LISTED RECORDS:

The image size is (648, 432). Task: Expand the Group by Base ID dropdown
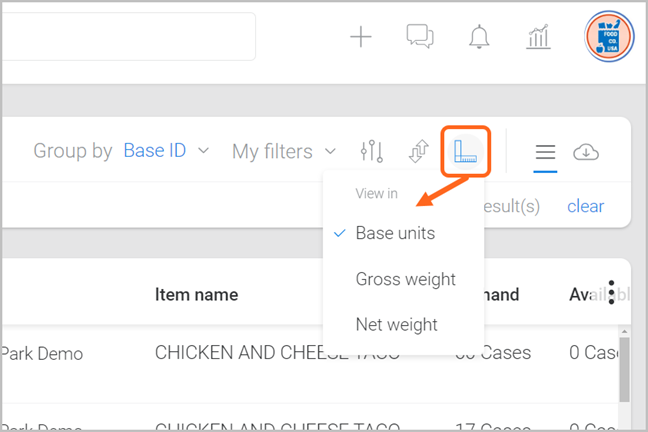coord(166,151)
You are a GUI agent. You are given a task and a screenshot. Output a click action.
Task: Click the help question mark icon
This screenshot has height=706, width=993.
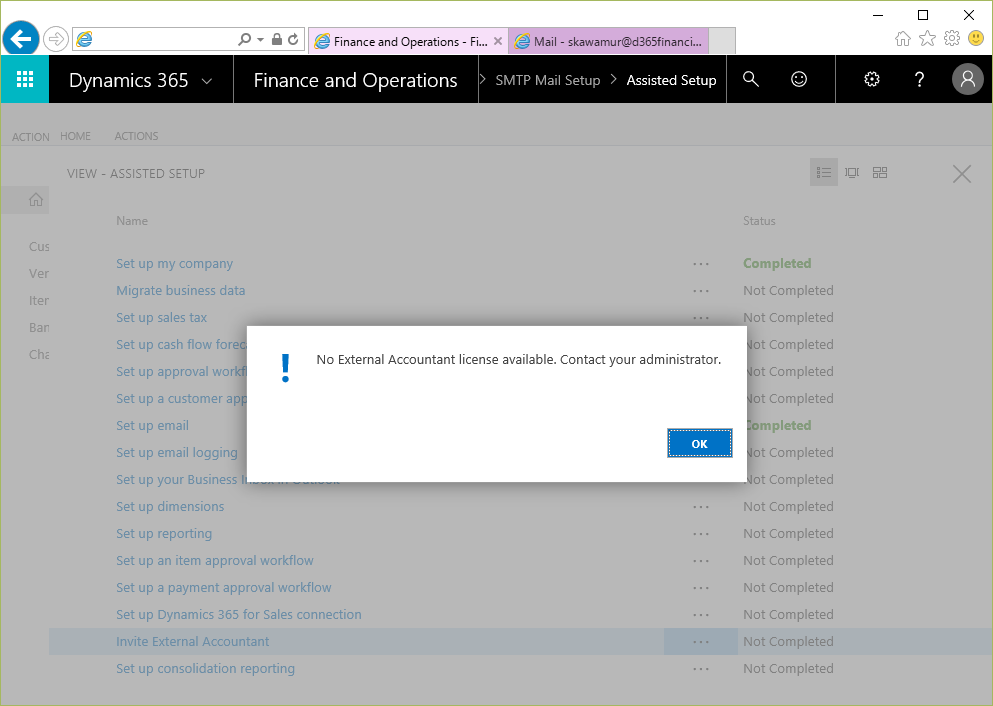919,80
---
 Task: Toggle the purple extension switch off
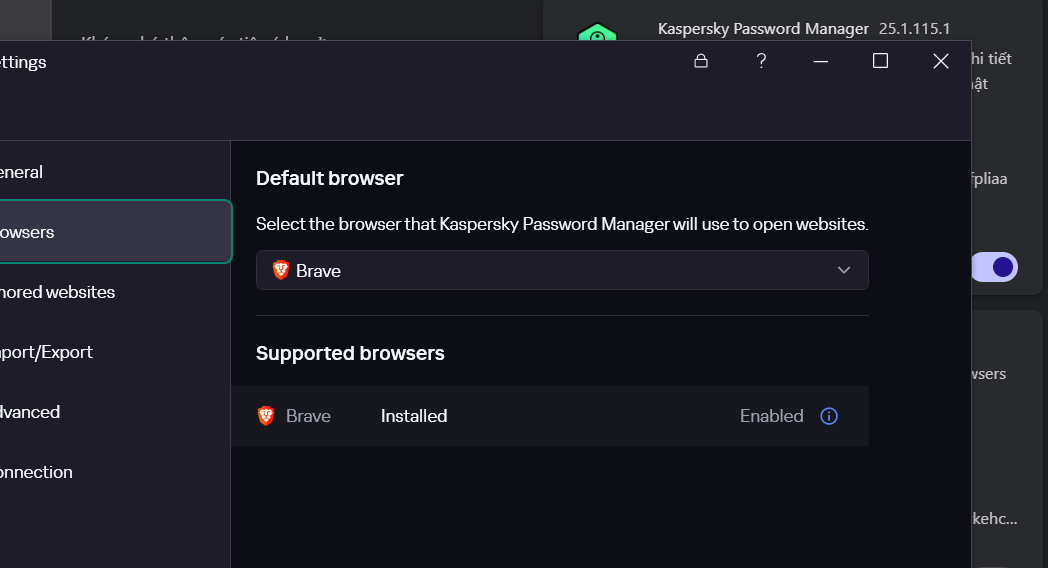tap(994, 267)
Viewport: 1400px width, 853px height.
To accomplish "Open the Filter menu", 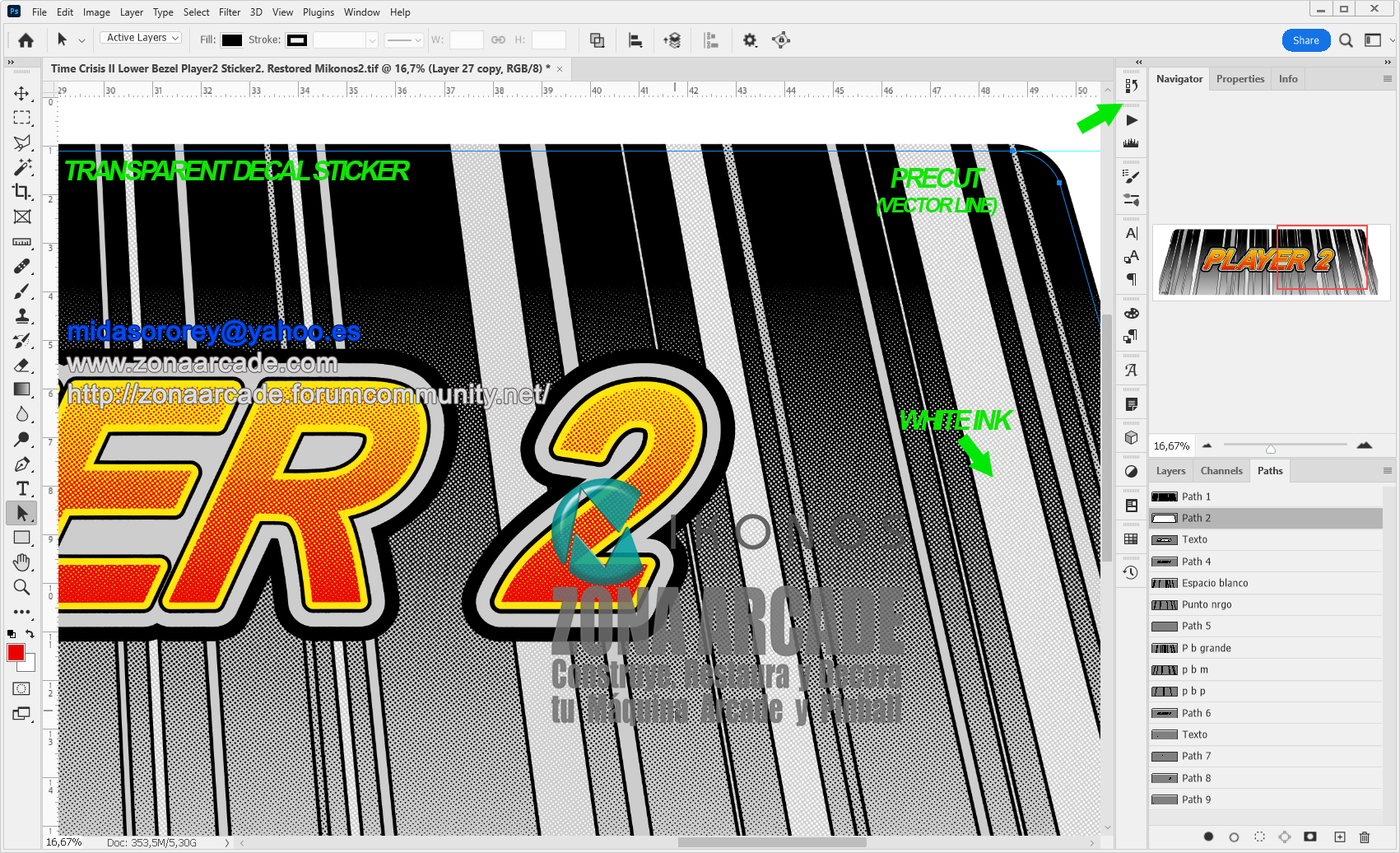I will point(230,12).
---
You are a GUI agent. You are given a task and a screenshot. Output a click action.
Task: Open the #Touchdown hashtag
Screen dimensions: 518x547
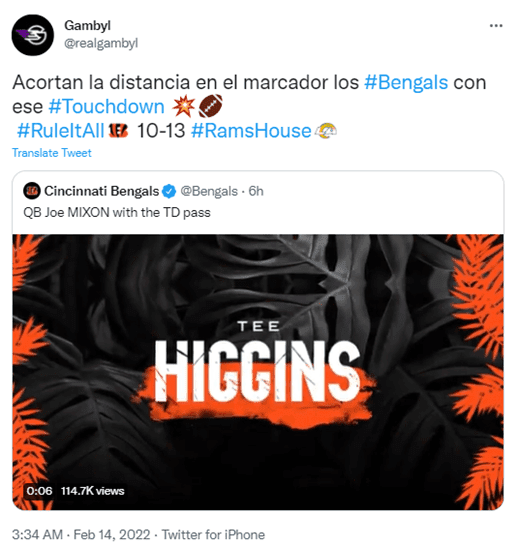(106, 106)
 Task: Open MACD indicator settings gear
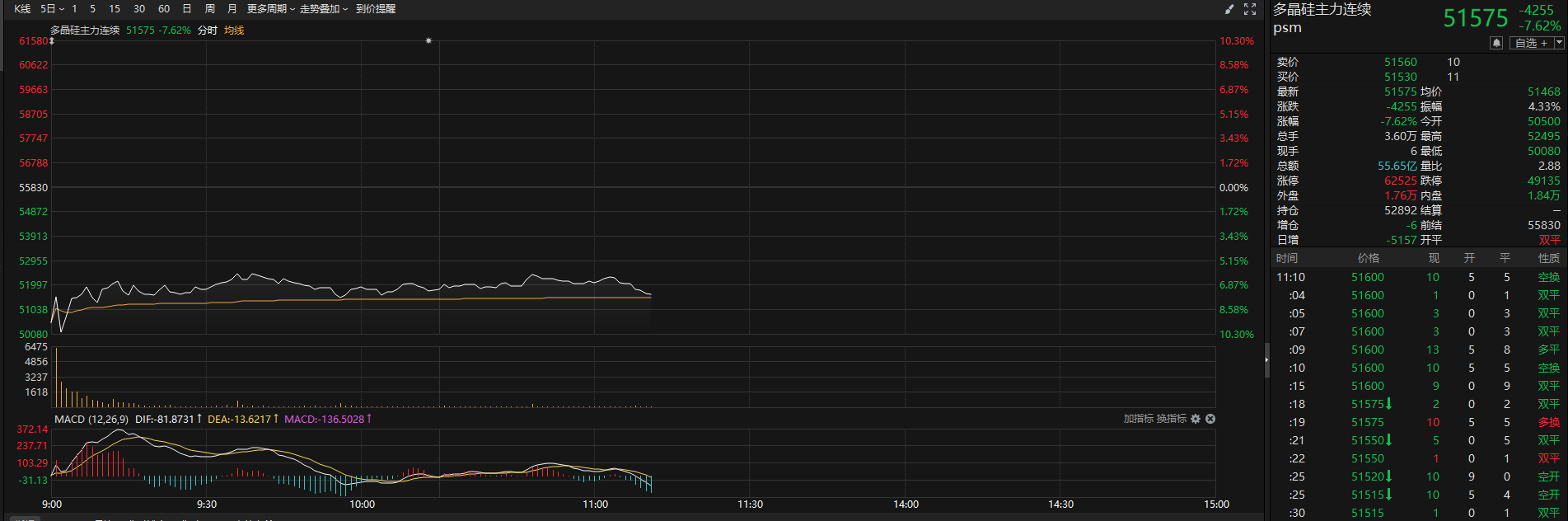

INSTRUCTION:
Please count the lines of the data above that contain the string "height", and reply with only that number.

WRITTEN REPLY:
2